Selecting a good coach is not just about finding the best guy. It’s about finding the right guy. It’s important to ensure there is adequate comfort between both parties. And trust too. Even if you have a fabulous coach, if the chemistry is not right, the results will usually disappoint. No chemistry, no go. Should a coachee have a say in the appointment of the coach? Absolutely. The CEO and the selection committee can help suggest options who they think might fit the bill. Let the two parties meet. And if the coachee has reservations, or doesn’t feel comfortable, respect his word. Foisting a mismatched coach on an unwilling coachee is a recipe for disaster.
Is the coach up for the millennials challenge?

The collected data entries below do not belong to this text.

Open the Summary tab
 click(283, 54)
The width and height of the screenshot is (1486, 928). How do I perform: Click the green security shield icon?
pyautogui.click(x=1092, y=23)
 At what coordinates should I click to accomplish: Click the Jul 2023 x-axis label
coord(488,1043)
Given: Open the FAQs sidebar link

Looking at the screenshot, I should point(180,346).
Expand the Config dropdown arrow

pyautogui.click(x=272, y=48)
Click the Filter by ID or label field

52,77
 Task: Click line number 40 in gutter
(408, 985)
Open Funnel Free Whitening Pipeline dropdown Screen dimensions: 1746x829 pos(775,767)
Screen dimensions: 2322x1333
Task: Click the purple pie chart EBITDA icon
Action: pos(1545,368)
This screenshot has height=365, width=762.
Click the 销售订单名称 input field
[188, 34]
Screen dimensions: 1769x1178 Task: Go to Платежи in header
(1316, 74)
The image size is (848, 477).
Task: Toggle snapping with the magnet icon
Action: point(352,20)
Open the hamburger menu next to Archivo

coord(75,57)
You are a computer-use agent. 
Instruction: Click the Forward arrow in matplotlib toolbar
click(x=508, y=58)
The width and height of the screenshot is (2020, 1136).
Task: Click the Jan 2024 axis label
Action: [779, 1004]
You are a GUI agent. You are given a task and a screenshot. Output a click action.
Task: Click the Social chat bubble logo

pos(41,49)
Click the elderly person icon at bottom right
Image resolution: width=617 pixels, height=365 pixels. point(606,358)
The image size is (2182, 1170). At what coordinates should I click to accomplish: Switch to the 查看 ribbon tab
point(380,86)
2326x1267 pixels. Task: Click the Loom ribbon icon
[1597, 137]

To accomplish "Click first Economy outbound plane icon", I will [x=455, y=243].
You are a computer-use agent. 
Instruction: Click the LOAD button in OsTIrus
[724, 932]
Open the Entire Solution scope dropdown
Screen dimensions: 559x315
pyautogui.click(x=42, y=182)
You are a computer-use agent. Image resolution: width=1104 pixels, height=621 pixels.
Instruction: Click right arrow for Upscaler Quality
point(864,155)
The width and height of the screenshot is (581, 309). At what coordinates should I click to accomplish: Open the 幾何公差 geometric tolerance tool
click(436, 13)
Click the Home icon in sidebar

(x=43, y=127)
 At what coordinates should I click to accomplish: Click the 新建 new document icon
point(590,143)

Coaching young, ambitious, self-driven millennials poses its own set of challenges. Make sure the coach is someone with a willingness to adapt, and the agility to work with a generation that has a mind of its own. Good coaches don’t look at the differences and bemoan the good old days. It’s easy to think that in our time we came to work at 8 am, and swiped attendance cards – and if we were ten minutes late we’d lose half a day’s pay. It just doesn’t work anymore. And not coming in at 8 am does not make this generation less disciplined. Their idea of discipline is different, that’s all. Good coaches respect that, and work with it. Find a coach who is willing to adapt to them. Don’t expect them to adapt to him!
That’s it then. Selecting the right coach is at the heart of a successful coaching engagement. Choose with care. You have a coachee to take care of. And a coach too. And remember, you may not have the luxury of a decision review system!